Judges have a critical role to play in FOIA, but we should avoid clogging up the courts with FOIA cases where we can. (NARA Identifier 6010581)
Since OGIS opened in 2009, we’ve worked to improve the Freedom of Information Act (FOIA) process by providing mediation services and training to help agency FOIA professionals develop skills to communicate productively with requesters. We frequently see our efforts paying off as the FOIA culture shifts from being contentious and litigious to communicative and collaborative; but, we also know we have more work to do.
In December the FOIA Project, based at the Transactional Records Access Clearinghouse (TRAC) at Syracuse University, issued a report showing that the number of FOIA lawsuits filed in Fiscal Year (FY) 2014 rose to 422, a 13-percent increase from FY 2013 when 372 FOIA lawsuits were filed and the highest number since 2001.

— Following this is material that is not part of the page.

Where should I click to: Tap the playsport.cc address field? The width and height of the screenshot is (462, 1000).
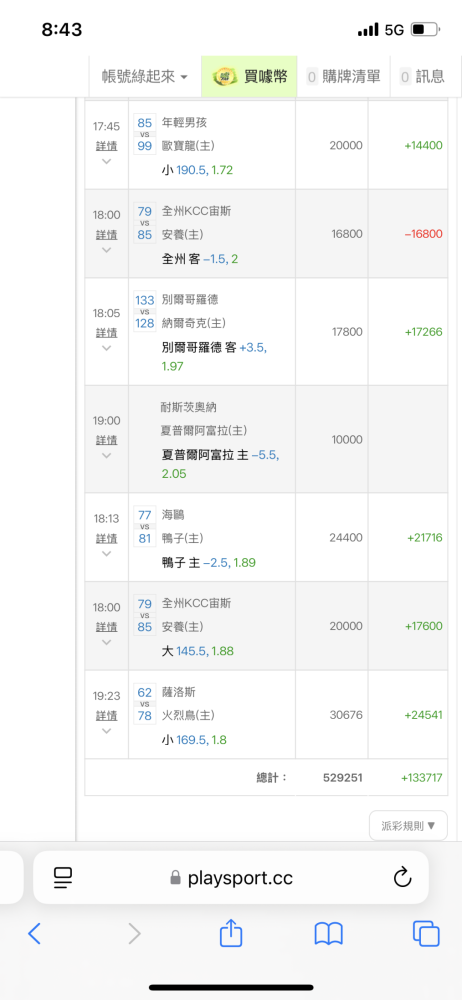(x=230, y=878)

When talking about the number of FOIA lawsuits filed in a year, it‘s useful to put it into context of the number of FOIA requests filed each year. For each year between 2010 and 2014, the percentage of FOIA lawsuits filed compared to the number of requests overall held steady: about one half of one percent of FOIA requests ended in court. (Of course, not all lawsuits filed in a particular year are the result of requests filed that same year.)
Historical data are also important for context. The number of FOIA lawsuits filed each year has actually dropped fairly significantly over the last few decades. A 1987 Administrative Conference of the United States (ACUS) Statement on Resolution of Freedom of Information Act Disputes noted that requesters filed about 500 new FOIA cases per year.

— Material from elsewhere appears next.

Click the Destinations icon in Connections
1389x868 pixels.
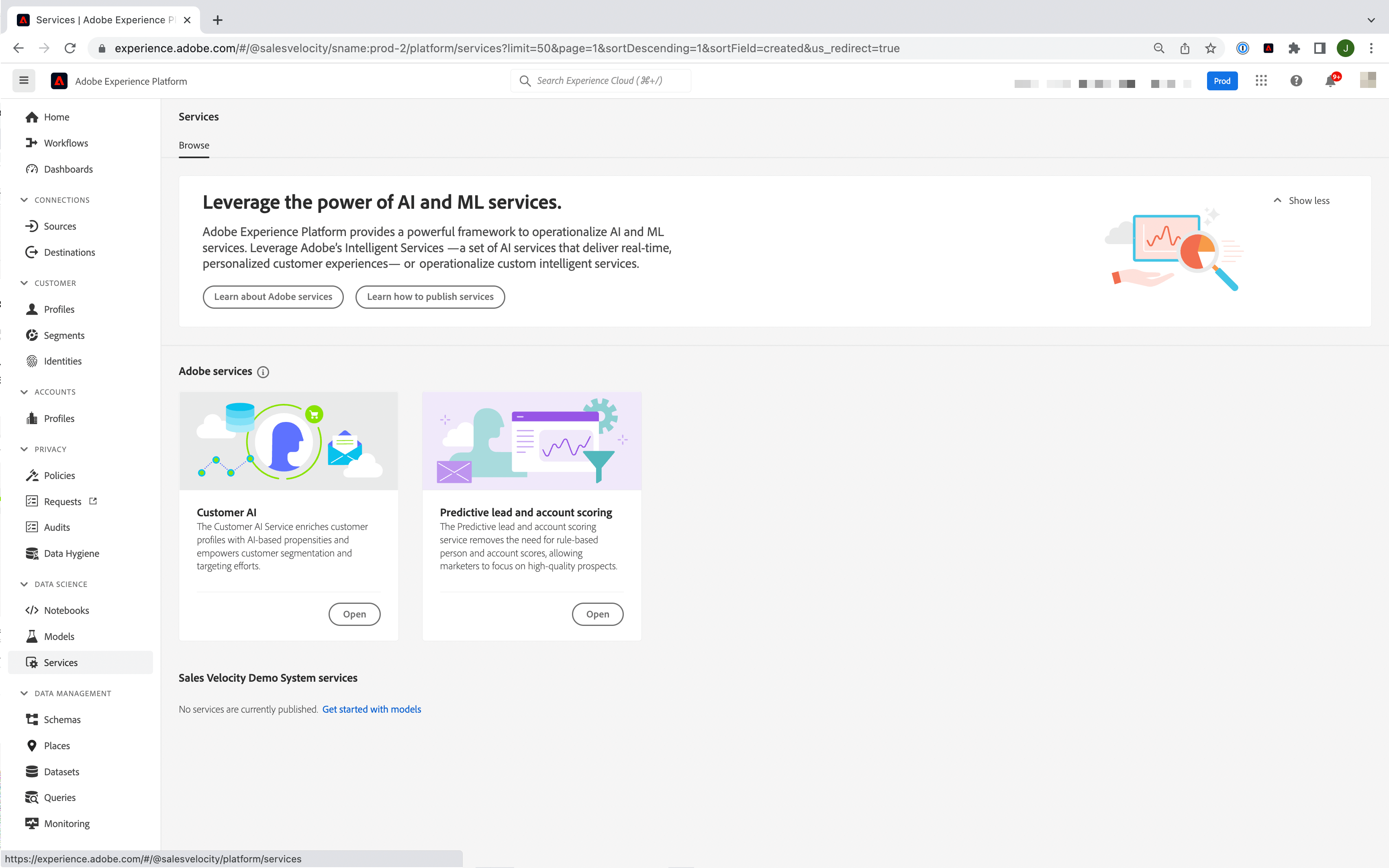31,251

The flip side of the statistic regarding the number of lawsuits filed is the number of requests that are processed without a lawsuit. Often the process works—though the lack of a lawsuit does not mean that the process worked perfectly, or even worked at all. The reasons that FOIA requesters do not file lawsuits are as varied as the reasons that requesters do file FOIA lawsuits.
Why are FOIA Suits Filed?
Under FOIA, requesters can file a suit and ask for a judge to rule on whether a federal agency can withhold material under the law. This arrangement gives the judicial branch a critical role in the process: Courts interpret the statute and provide some oversight to the process.

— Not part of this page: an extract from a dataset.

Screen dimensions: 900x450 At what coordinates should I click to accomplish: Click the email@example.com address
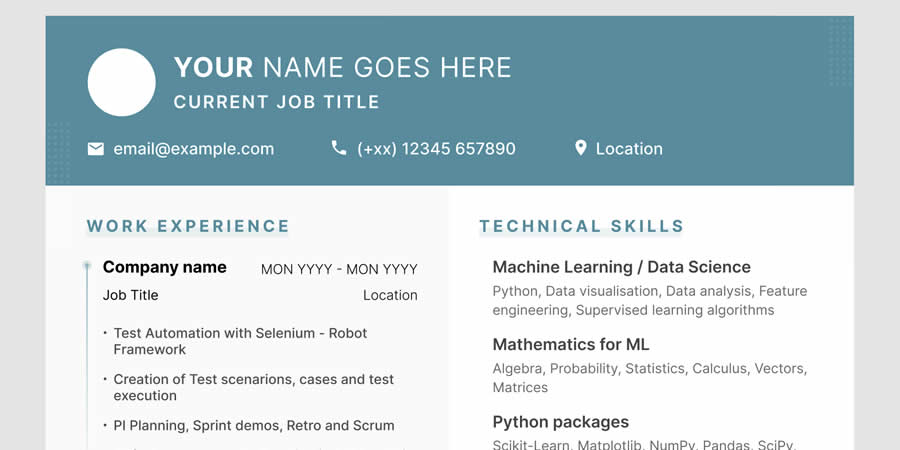[x=193, y=149]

A 2014 ACUS report, Resolving FOIA Disputes Through Targeted ADR Strategies, found “wide variation in the form and substance of FOIA disputes between requesters and agencies, in the motivation, resources, and sophistication of requesters, and in the missions and the level of interest in agency records.” There is no one path that leads to a FOIA suit: some requesters work with agencies for years before they decide to file a lawsuit; others routinely file on the 21st day; still others file lawsuits because they believe – fairly or unfairly – that it is the only way to get an agency to pay attention to a request.
What Can I Do to Avoid Becoming Another Statistic (aka, a lawsuit)?
The number of FOIA lawsuits filed is unlikely to ever fall to zero, but there are common-sense steps that agencies can take that will help make sure lawsuits are more rare.
In 2012, we posted a list of tips for “How to Invite a Lawsuit.” Avoiding these “tips” by clearly explaining exemptions and decisions to withhold material to a requester, providing an estimated date of completion, and communicating with requesters can help avoid lawsuits. We at OGIS also can help resolve disputes by facilitating clear communications between agencies and requesters and paving a potential path forward.
The bottom line is that good customer service and the use of dispute resolution skills may not stop all FOIA lawsuits but will help keep some FOIA disputes out of the courts. Additionally, good customer service and the use of dispute resolution skills make the FOIA process more understandable and less contentious for everyone.
How Can We Help?
To use our mediation services, please contact us at email@example.com. We also provide training for agency FOIA professionals in dispute resolution skills; learn more about our training here: https://ogis.archives.gov/news-and-events/training-opportunities/dispute-resolution-skills-training.htm.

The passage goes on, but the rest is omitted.